Regardless of the persistence mechanism, the domain model includes a concept for loading and saving object state. Notice that we’re not talking about loading and saving data. In the domain model, we’re concerned with objects, not data. We need to load object state and persist object state, and we do that using repository types. In DDD, we dedicate a repository to each aggregate, and the repository is responsible for loading and saving object state. The repository performs the operations on the aggregate root only.

In the case of the Order aggregate, we’ll work with a type called IOrderRepository. In figure 8.3, we see the repository whose responsibility it is to perform persistence operations on the Product aggregate.

Figure 8.3. IProductRepository—all persistence operations on the aggregate root

Let’s examine the Order aggregate once again as it relates to persistence.

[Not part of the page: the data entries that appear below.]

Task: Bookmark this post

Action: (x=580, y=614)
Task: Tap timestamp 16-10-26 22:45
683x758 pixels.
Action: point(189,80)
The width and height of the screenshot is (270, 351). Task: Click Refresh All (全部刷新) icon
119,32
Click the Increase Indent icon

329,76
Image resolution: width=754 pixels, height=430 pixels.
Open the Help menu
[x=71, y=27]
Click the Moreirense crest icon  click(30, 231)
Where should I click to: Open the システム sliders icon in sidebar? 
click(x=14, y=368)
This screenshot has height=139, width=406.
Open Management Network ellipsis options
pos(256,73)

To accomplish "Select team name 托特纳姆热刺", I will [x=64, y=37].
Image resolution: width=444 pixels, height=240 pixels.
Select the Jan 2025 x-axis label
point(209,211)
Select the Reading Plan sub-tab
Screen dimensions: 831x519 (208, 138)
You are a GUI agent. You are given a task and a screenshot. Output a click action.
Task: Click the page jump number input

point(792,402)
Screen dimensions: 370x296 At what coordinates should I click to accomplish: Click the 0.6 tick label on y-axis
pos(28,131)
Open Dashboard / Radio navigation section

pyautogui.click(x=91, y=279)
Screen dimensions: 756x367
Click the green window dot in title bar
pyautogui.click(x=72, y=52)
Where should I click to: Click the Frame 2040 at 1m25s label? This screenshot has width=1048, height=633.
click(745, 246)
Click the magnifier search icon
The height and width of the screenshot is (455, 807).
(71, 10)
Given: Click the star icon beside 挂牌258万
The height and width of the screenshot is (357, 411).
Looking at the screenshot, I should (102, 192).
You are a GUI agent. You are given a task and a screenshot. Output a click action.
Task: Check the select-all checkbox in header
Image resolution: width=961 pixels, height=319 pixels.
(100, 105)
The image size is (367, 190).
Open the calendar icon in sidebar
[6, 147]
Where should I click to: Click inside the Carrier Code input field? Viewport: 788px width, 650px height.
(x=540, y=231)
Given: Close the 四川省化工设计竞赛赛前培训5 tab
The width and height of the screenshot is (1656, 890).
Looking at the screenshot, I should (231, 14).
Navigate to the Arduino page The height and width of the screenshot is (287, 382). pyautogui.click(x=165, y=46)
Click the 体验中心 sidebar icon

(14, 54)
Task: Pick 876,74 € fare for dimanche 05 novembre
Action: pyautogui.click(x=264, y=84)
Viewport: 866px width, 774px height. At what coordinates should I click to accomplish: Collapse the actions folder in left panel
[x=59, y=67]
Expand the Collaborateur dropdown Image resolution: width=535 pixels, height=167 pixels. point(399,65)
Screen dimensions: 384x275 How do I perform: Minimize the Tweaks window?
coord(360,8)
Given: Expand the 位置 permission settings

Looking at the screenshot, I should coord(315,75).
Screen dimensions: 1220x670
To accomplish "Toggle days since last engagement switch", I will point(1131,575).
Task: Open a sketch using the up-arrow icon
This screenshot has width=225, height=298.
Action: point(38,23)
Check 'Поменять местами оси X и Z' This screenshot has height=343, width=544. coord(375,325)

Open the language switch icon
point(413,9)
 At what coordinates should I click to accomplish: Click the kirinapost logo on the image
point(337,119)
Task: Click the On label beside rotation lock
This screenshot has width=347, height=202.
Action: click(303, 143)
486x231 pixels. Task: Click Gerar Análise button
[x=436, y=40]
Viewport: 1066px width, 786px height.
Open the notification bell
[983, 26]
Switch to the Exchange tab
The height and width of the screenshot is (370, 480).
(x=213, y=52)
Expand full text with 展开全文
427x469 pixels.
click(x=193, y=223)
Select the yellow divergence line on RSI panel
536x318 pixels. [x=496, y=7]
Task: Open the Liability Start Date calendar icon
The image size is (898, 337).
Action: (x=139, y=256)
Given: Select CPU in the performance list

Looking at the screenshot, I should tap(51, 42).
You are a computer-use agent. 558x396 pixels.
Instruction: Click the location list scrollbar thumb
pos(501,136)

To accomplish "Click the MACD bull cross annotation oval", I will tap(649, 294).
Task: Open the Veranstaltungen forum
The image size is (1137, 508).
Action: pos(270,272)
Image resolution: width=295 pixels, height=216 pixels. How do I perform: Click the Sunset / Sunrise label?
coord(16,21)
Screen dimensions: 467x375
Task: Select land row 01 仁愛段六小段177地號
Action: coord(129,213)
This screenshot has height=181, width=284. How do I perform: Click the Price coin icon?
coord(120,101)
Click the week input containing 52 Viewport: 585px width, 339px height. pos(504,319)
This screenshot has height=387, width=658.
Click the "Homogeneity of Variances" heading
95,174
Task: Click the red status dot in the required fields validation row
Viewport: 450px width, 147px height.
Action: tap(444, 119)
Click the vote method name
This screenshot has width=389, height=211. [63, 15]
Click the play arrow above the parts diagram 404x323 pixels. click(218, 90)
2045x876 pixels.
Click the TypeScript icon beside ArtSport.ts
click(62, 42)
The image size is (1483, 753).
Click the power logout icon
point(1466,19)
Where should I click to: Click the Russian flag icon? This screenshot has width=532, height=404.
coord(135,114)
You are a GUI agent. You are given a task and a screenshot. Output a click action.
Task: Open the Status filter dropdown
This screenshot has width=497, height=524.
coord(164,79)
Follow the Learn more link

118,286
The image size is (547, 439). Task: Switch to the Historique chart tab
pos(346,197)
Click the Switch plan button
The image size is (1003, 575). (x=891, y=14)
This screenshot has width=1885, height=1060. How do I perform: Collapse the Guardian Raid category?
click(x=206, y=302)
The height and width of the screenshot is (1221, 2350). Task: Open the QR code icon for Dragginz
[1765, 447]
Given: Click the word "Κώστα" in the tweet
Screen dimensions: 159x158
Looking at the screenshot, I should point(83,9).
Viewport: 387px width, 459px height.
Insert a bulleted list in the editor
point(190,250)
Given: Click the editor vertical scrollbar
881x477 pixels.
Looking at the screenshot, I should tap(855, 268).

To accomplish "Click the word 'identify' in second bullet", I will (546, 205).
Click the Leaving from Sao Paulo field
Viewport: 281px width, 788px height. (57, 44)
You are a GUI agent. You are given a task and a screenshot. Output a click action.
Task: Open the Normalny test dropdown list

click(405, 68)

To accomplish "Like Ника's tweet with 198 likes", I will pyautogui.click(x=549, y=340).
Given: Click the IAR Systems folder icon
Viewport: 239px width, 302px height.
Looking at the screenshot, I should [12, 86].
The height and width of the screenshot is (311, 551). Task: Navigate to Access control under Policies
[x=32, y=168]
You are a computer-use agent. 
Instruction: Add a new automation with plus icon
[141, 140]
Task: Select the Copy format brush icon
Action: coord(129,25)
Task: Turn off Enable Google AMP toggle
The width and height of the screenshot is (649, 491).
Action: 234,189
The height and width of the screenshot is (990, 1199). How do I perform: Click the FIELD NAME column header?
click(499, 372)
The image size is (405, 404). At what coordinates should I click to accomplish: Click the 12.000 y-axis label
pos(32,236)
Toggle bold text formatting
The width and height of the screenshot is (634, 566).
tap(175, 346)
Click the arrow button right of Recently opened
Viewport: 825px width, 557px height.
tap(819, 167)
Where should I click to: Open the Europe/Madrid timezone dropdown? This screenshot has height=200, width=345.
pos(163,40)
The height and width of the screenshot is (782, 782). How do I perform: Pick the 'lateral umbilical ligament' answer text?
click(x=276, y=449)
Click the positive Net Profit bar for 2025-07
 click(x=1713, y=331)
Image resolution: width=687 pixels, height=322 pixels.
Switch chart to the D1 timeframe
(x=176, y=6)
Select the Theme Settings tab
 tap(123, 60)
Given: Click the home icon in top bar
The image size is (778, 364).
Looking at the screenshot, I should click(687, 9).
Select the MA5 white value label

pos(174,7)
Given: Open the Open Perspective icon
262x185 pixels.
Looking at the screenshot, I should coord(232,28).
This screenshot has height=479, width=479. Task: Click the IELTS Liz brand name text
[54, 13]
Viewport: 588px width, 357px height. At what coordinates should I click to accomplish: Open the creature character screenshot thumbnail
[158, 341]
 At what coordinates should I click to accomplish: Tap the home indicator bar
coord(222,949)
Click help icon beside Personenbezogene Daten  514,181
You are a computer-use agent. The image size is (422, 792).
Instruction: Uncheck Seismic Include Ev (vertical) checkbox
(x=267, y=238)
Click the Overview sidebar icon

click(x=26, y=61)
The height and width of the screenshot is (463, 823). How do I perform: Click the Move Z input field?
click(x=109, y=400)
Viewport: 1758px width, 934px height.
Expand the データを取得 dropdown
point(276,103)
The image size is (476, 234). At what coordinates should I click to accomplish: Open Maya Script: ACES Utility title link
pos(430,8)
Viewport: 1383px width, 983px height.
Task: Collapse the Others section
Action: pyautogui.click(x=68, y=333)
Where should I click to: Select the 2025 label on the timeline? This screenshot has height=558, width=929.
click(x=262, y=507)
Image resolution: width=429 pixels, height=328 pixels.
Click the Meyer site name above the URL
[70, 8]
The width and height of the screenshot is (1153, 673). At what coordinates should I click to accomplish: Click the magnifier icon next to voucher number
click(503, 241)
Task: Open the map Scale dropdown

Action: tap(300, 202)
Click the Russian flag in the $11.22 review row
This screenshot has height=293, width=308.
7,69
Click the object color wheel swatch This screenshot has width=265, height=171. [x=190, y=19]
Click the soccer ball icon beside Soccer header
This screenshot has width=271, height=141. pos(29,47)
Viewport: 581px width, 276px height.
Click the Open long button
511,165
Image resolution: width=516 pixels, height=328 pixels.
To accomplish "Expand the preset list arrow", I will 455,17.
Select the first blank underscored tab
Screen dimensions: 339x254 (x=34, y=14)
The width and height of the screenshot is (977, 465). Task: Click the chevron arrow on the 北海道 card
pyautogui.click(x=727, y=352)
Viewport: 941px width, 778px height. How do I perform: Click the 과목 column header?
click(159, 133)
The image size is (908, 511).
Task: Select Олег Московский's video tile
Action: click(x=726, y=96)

Suppose that when using this application we add several items, OrderLines, to our cart. In the application, we’d add OrderLine instances to our Order instance and then pass our Order to the Save() method of IOrderRepository. The repository would be responsible for saving the OrderLine instances as well, because these objects live within the Order aggregate. The repository’s responsibility is to manage persistence for the Order aggregate, which means every object in the aggregate.

The repository interfaces will provide the objects we need to work with for all the examples in this book, and the controller classes will depend on these repository interfaces as well as other logical service types. Because data access and screen controllers have completely different responsibilities, a screen controller in this book will never concern itself with how any sort of data access is performed, or with whether data access is happening at all. A screen controller will call methods on dependencies, which will often be repositories, and when calling the Save() method on IOrderRepository, for example, the screen controller doesn’t care whether the implementation saves the object in an in-memory cache, an XML file, or a relational database. The controller will merely call the repository and trust that what’s behind the interface will work appropriately.

 

Note

No doubt you have seen some examples where controller actions directly contain data access code. With LINQ to SQL easy to use and growing in popularity, conference talks are featuring ASP.NET MVC Framework demos where a controller action performs a LINQ to SQL query. This works for small or short-lived applications, but it’s inappropriate for long-lived business applications because of the coupling. For years, the industry has known that coupling presentation with data access is a recipe for disaster. These concepts gave birth to the well-known data access layer. When using the ASP.NET MVC Framework, a controller is part of the presentation layer. The best practice is still to avoid putting data access in your presentation layer, any data access concern in a controller action creates technical debt that will put a tax on maintenance for the life of the application.

 

One benefit that we can capitalize on immediately when separating our data access layer from the presentation and business layers is unit testing. While unit testing our screen controllers, you’ll notice we frequently fake out the repository interfaces so that they return a canned list of objects as the context for a test. Unit-testing controllers should never involve any persistence mechanism or exercise external dependencies. We covered unit testing of controllers in detail in chapter 4, but in a unit test, the repository implementation will never come into play. A test double, or substitute object, will always be provided for the interface.

8.3. Summary

In this chapter, we learned about a richer, more functional model we use to represent the real-world problems and things our application manages. We learned about the different types of domain objects and how we can group those objects into aggregates to specify logical boundaries. We learned about abstracting persistence with repositories, where queries are expressed as methods in the domain language.

In the next chapter, we’ll tread deep into controller territory, exploring ASP.NET MVC 2 features and extensibility points that will be our technical base for success with the framework.